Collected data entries

╭──

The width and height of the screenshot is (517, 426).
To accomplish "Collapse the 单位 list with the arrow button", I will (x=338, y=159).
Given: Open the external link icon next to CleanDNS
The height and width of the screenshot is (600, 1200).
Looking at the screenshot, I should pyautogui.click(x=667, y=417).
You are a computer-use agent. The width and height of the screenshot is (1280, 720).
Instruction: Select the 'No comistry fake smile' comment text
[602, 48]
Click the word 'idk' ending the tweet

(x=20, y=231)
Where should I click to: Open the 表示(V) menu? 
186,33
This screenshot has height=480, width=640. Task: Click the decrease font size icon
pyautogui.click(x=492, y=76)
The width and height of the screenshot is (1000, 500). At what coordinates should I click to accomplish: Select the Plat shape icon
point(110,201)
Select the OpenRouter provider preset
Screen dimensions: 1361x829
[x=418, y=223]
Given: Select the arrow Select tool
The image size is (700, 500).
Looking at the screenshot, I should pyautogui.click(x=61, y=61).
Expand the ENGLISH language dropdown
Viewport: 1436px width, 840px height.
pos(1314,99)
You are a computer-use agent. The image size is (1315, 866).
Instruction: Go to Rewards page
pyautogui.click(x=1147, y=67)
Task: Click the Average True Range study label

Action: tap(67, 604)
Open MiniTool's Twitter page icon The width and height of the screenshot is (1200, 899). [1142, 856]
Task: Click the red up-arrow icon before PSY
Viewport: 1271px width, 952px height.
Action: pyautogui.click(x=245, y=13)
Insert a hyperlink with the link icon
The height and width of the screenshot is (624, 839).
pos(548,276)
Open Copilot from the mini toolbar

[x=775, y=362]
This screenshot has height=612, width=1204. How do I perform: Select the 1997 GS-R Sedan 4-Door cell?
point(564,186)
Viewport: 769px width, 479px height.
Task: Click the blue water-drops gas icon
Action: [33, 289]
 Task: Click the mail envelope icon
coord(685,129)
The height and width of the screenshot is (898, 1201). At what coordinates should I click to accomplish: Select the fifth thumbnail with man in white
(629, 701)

╰──

▸ **WHAT TO DO**
Your reply should consist of the records, copied exactly.

▸ **ANSWER TO THE EXERCISE**
The width and height of the screenshot is (517, 426).
To accomplish "Collapse the 单位 list with the arrow button", I will (x=338, y=159).
Given: Open the external link icon next to CleanDNS
The height and width of the screenshot is (600, 1200).
Looking at the screenshot, I should pyautogui.click(x=667, y=417).
You are a computer-use agent. The width and height of the screenshot is (1280, 720).
Instruction: Select the 'No comistry fake smile' comment text
[602, 48]
Click the word 'idk' ending the tweet

(x=20, y=231)
Where should I click to: Open the 表示(V) menu? 
186,33
This screenshot has height=480, width=640. Task: Click the decrease font size icon
pyautogui.click(x=492, y=76)
The width and height of the screenshot is (1000, 500). At what coordinates should I click to accomplish: Select the Plat shape icon
point(110,201)
Select the OpenRouter provider preset
Screen dimensions: 1361x829
[x=418, y=223]
Given: Select the arrow Select tool
The image size is (700, 500).
Looking at the screenshot, I should pyautogui.click(x=61, y=61).
Expand the ENGLISH language dropdown
Viewport: 1436px width, 840px height.
pos(1314,99)
You are a computer-use agent. The image size is (1315, 866).
Instruction: Go to Rewards page
pyautogui.click(x=1147, y=67)
Task: Click the Average True Range study label

Action: tap(67, 604)
Open MiniTool's Twitter page icon The width and height of the screenshot is (1200, 899). [1142, 856]
Task: Click the red up-arrow icon before PSY
Viewport: 1271px width, 952px height.
Action: pyautogui.click(x=245, y=13)
Insert a hyperlink with the link icon
The height and width of the screenshot is (624, 839).
pos(548,276)
Open Copilot from the mini toolbar

[x=775, y=362]
This screenshot has height=612, width=1204. How do I perform: Select the 1997 GS-R Sedan 4-Door cell?
point(564,186)
Viewport: 769px width, 479px height.
Task: Click the blue water-drops gas icon
Action: [33, 289]
 Task: Click the mail envelope icon
coord(685,129)
The height and width of the screenshot is (898, 1201). At what coordinates should I click to accomplish: Select the fifth thumbnail with man in white
(629, 701)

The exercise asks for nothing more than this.